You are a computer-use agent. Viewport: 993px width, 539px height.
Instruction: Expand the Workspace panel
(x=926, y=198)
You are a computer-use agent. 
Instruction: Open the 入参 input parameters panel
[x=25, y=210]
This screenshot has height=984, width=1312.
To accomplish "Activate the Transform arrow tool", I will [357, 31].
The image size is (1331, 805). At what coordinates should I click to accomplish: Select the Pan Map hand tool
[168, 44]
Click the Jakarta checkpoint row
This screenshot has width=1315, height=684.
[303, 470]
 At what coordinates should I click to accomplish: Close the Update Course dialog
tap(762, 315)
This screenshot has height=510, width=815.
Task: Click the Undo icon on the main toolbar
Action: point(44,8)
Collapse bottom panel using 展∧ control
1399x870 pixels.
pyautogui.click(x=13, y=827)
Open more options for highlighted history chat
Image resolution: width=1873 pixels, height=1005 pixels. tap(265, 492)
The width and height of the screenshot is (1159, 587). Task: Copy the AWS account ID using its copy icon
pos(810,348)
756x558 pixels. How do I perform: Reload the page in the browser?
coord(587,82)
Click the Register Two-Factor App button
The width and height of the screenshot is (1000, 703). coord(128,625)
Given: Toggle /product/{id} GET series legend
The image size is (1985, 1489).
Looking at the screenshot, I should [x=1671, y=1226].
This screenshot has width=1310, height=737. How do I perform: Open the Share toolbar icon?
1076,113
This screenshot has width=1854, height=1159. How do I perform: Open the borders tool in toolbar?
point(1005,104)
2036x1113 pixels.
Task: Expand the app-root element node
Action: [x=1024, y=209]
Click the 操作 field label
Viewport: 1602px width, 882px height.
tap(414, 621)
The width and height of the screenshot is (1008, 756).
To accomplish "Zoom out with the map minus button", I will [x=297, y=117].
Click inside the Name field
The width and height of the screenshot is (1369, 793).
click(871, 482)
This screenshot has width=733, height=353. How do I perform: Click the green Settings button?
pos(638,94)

_TASK OBJECTIVE_
Once you have read the records above, set every one of them down again exactly.

_FINISHED EXERCISE_
You are a computer-use agent. Viewport: 993px width, 539px height.
Instruction: Expand the Workspace panel
(x=926, y=198)
You are a computer-use agent. 
Instruction: Open the 入参 input parameters panel
[x=25, y=210]
This screenshot has height=984, width=1312.
To accomplish "Activate the Transform arrow tool", I will [357, 31].
The image size is (1331, 805). At what coordinates should I click to accomplish: Select the Pan Map hand tool
[168, 44]
Click the Jakarta checkpoint row
This screenshot has width=1315, height=684.
[303, 470]
 At what coordinates should I click to accomplish: Close the Update Course dialog
tap(762, 315)
This screenshot has height=510, width=815.
Task: Click the Undo icon on the main toolbar
Action: point(44,8)
Collapse bottom panel using 展∧ control
1399x870 pixels.
pyautogui.click(x=13, y=827)
Open more options for highlighted history chat
Image resolution: width=1873 pixels, height=1005 pixels. tap(265, 492)
The width and height of the screenshot is (1159, 587). Task: Copy the AWS account ID using its copy icon
pos(810,348)
756x558 pixels. How do I perform: Reload the page in the browser?
coord(587,82)
Click the Register Two-Factor App button
The width and height of the screenshot is (1000, 703). coord(128,625)
Given: Toggle /product/{id} GET series legend
The image size is (1985, 1489).
Looking at the screenshot, I should [x=1671, y=1226].
This screenshot has width=1310, height=737. How do I perform: Open the Share toolbar icon?
1076,113
This screenshot has width=1854, height=1159. How do I perform: Open the borders tool in toolbar?
point(1005,104)
2036x1113 pixels.
Task: Expand the app-root element node
Action: [x=1024, y=209]
Click the 操作 field label
Viewport: 1602px width, 882px height.
tap(414, 621)
The width and height of the screenshot is (1008, 756).
To accomplish "Zoom out with the map minus button", I will [x=297, y=117].
Click inside the Name field
The width and height of the screenshot is (1369, 793).
click(871, 482)
This screenshot has width=733, height=353. How do I perform: Click the green Settings button?
pos(638,94)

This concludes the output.